FIG. 3.

Purification of endogenous Jhd1 from yeast whole-cell extract. (A) Schematic representation of steps used to purify Jhd1. The numbers represent the salt concentration (in mM) at which Jhd1 eluted from different columns. (B) Silver staining of a polyacrylamide-SDS gel (top panel) and Western blot analysis (bottom panel) of the fractions derived from gel filtration with a Superdex 200 column. Fraction numbers and elution profiles of the protein markers are indicated on the top of the gel.
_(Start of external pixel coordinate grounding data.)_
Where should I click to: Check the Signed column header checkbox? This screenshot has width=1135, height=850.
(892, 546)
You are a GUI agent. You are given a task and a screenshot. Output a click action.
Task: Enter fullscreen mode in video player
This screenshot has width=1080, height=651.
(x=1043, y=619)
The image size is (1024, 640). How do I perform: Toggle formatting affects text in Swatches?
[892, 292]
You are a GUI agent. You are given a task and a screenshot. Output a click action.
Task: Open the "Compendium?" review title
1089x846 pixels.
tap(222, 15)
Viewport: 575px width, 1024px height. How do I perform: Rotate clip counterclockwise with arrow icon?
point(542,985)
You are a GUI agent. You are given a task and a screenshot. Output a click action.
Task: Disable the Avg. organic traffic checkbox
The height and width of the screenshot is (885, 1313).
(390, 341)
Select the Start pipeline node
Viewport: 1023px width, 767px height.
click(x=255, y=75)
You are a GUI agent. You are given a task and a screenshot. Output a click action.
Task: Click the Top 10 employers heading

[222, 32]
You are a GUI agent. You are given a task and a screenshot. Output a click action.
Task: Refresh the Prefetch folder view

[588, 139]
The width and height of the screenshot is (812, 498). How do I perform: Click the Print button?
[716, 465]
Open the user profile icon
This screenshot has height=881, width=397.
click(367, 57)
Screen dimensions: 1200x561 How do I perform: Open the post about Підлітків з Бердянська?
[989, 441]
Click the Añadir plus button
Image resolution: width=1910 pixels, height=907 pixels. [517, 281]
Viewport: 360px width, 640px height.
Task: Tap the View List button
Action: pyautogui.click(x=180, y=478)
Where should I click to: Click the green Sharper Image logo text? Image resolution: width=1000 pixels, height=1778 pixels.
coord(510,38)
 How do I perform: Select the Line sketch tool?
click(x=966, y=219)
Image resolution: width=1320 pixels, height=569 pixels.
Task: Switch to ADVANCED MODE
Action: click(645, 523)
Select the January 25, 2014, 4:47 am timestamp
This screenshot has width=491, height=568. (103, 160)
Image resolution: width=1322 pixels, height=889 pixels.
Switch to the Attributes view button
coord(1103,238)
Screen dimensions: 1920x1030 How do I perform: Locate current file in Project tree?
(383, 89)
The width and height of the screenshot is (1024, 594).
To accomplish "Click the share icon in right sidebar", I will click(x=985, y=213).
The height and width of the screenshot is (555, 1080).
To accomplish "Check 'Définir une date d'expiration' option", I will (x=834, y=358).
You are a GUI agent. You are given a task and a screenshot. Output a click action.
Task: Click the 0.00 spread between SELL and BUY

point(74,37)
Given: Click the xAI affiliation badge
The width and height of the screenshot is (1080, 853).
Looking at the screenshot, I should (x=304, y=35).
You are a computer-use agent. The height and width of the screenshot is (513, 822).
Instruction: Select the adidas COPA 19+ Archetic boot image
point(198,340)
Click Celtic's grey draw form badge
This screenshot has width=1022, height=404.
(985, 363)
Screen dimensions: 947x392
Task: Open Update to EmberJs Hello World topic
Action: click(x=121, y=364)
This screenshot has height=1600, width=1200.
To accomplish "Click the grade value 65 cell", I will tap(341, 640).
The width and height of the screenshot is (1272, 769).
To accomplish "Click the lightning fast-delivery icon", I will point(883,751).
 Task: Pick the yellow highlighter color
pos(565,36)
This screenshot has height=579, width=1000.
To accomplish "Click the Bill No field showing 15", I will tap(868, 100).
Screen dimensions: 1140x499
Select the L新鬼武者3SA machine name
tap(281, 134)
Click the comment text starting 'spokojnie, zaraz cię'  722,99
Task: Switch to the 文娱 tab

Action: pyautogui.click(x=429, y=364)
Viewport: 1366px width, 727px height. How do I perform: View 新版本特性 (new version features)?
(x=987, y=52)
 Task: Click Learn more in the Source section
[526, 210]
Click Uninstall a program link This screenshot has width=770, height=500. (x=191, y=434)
Jhd1 is indicated by an asterisk. (C) Silver staining of an SDS gel (top panel) and Western blot analysis (bottom panel) of the fractions derived from a heparin column after gel filtration. Fraction numbers are indicated on the top of the gel, and Jhd1 is indicated by an asterisk. The # indicates a protein of about 100 kDa that cofractionated with Jhd1 on the heparin column but did not coelute with Jhd1 on the gel filtration column. (D) Hydrodynamic properties of Jhd1. Recombinant Jhd1 was fractionated and analyzed over a 5 to 20% sucrose gradient together with standard molecular weight markers. The sedimentation coefficient of Jhd1 (∼21.37S) was calculated from this sucrose gradient. The Stoke's radius (∼5.16 nm) of Jhd1 was calculated from size-exclusion chromatography. The molecular mass (453.8 kDa) and frictional ratio (1.02) of Jhd1 were calculated using formulas derived by Siegel and Monty (41).